His death, and his letter, brought a flood of memories back to her, and a tidal wave of sadness. It had been eight years since he had left her, and she had come to Europe, seven since their divorce. The letter from him was tender and nostalgic. He had written it close to the end. He said he had been happy in Mexico with Henry, but that he always thought of her with love, and regret for the terrible things he had done to her, and that he hoped she had found happiness too and would one day forgive him. As she read it, she felt as though the world she had grown up in and shared with him no longer existed. She had no ties to any of it anymore. Her life was in France, with her baby, and her profession. Her bridges had long since been burned. The only thing she had left in the States was the house in Newport, which had stood empty for eight years, still tended by her parents’ loving servants. She doubted she would ever see it again, but hadn’t had the heart to sell it yet, and she didn’t have to. Her parents had left her more than enough to live on and assure Consuelo’s future and her own. One day, when she got up the courage, she would sell their old summer cottage. She just couldn’t bring herself to do it yet. Just as she couldn’t bring herself to contact the errant viscount’s parents. She and Consuelo existed in their own world alone.

It was painful leaving the medical college and the friends she’d made there. All of her fellow graduates were dispersing to various parts of France.
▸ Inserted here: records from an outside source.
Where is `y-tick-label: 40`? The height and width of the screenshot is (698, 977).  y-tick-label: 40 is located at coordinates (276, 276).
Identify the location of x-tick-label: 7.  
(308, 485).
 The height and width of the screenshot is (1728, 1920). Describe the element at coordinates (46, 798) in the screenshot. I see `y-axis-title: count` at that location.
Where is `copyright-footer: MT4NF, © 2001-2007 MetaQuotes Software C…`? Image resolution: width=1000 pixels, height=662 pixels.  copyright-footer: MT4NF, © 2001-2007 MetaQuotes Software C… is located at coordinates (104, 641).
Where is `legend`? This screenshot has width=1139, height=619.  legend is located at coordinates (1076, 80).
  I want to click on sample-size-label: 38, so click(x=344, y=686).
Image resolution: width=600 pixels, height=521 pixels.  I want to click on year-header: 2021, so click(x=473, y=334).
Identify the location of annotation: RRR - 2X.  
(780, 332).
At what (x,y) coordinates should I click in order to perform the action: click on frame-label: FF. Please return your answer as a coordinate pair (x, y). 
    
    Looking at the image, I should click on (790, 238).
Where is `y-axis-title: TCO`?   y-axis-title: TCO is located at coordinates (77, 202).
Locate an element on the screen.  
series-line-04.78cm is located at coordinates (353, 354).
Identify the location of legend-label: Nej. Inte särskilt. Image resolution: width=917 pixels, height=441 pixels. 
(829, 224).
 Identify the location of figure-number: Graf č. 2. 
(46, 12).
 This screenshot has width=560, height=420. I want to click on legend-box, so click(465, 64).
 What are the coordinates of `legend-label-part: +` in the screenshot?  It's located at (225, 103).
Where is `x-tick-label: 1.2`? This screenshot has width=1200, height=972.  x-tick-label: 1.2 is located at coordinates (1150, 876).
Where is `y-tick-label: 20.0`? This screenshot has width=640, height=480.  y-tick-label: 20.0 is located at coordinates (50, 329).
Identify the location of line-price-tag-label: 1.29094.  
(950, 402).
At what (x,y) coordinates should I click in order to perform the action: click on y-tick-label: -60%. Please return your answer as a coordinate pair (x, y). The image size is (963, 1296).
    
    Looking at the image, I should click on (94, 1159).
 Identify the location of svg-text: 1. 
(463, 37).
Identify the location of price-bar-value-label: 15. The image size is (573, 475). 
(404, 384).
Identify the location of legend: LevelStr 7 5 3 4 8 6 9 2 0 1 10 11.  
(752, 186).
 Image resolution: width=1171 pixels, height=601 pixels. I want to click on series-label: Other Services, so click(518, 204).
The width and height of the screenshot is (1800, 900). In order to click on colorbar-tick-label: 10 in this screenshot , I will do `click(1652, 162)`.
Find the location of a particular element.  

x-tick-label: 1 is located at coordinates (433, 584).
Many were staying in the South, and she had never been close to the only one going to Paris. For all the years she’d been in Europe, she had made no romantic alliance. She was too busy working for the war effort, and then with her studies and her daughter. She was a dignified young widow, and now she would be a dedicated doctor. There was no room in her life for anything else, and she wanted it that way. Josiah had broken her heart, and Consuelo’s father had destroyed the rest. She wanted no man in her life, and no one other than her daughter. Consuelo, and her work, were all she needed.

Annabelle and Consuelo took the train to Paris in June with Brigitte, who was thrilled to go to the city with them. Annabelle hadn’t been to Paris in years, and it was a bustling city now. They arrived at the Gare de Lyon station, and took a taxi to the hotel on the Left Bank where Annabelle had made a reservation. It was a small establishment Dr. Graumont had recommended to her, which was suitable for two women and a child. He had cautioned her about the dangers of Paris. Annabelle noticed that their cab driver was Russian, and had a distinguished look. Many of the noble White Russians were in Paris now, driving taxis, and working at menial jobs, after the Bolshevik Revolution and the murder of the czar’s family.